+++ Data for this task

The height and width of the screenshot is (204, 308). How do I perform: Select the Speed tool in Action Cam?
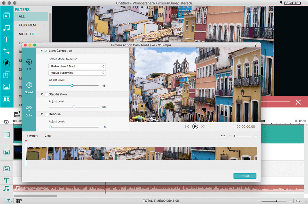[29, 87]
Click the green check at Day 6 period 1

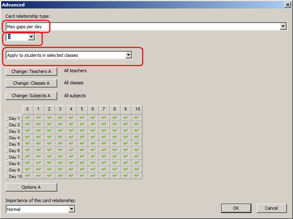pyautogui.click(x=38, y=150)
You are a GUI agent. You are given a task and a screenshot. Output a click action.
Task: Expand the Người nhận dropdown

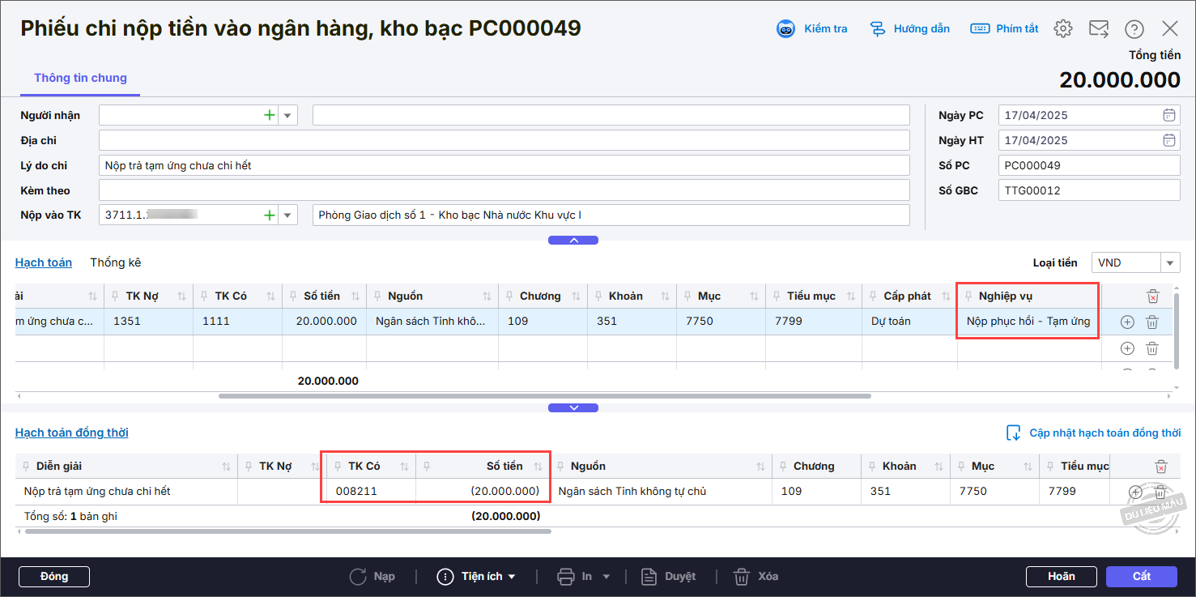[x=287, y=115]
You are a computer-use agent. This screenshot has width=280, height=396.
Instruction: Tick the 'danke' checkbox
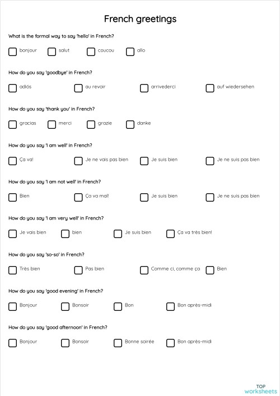point(130,124)
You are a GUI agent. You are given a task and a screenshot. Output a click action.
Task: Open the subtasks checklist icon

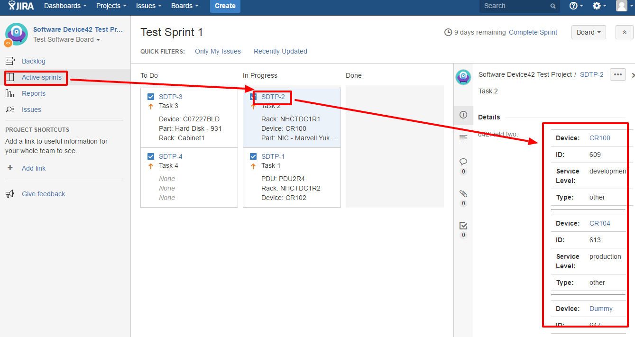tap(463, 226)
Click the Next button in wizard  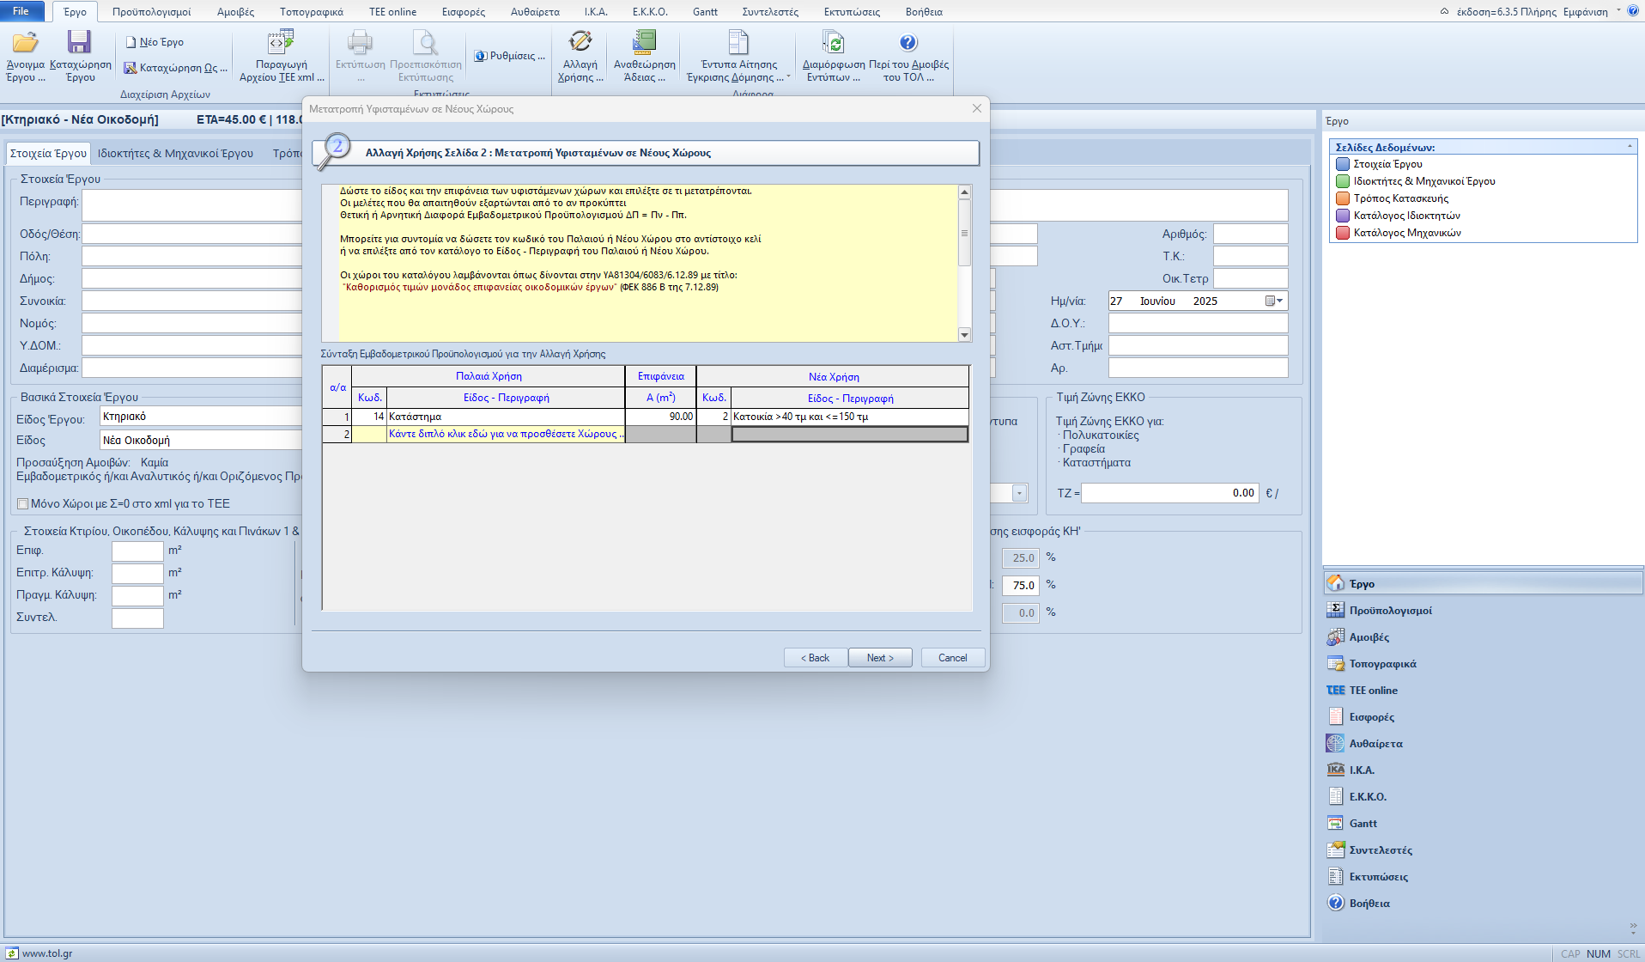[x=879, y=658]
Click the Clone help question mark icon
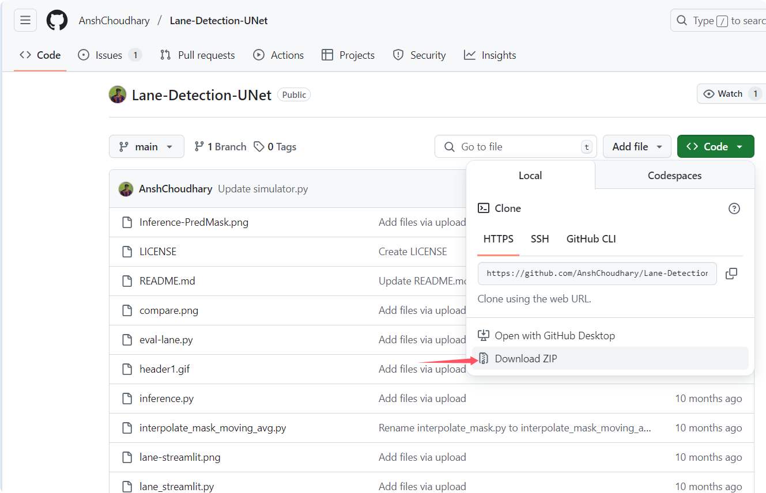766x493 pixels. click(734, 208)
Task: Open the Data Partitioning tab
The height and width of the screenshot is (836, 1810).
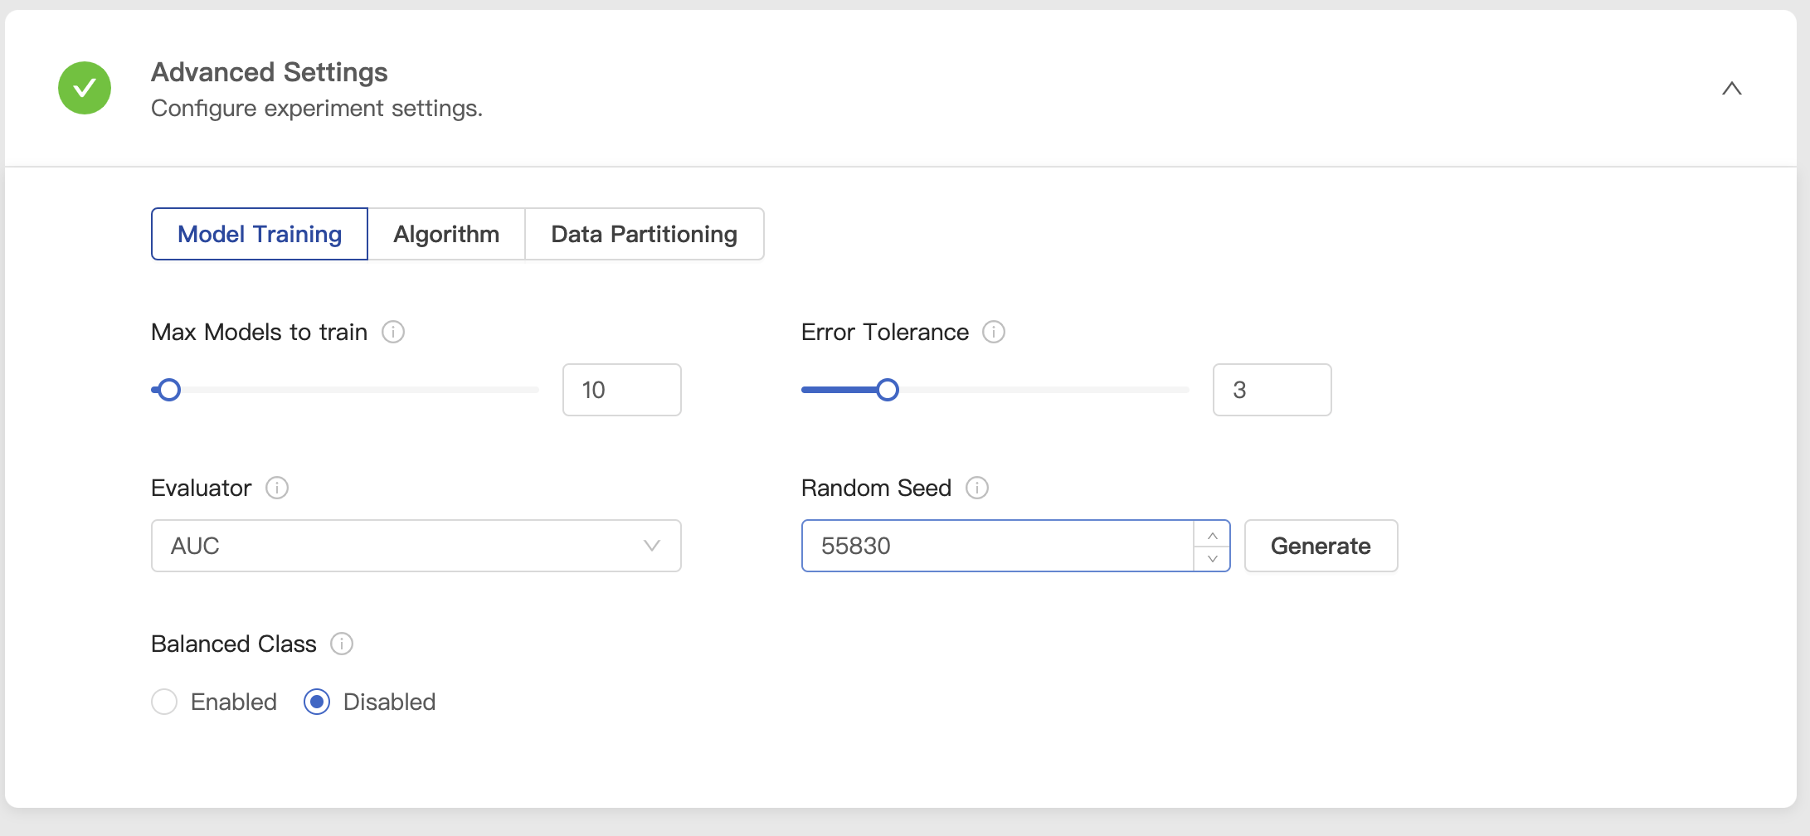Action: 644,234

++++++

• Task to complete
Set down exactly, line for line, the data from the line that contains "The height and width of the screenshot is (836, 1810)." through its last line, keeping pictures out.

• Solution to this problem
The height and width of the screenshot is (836, 1810).
Action: 644,234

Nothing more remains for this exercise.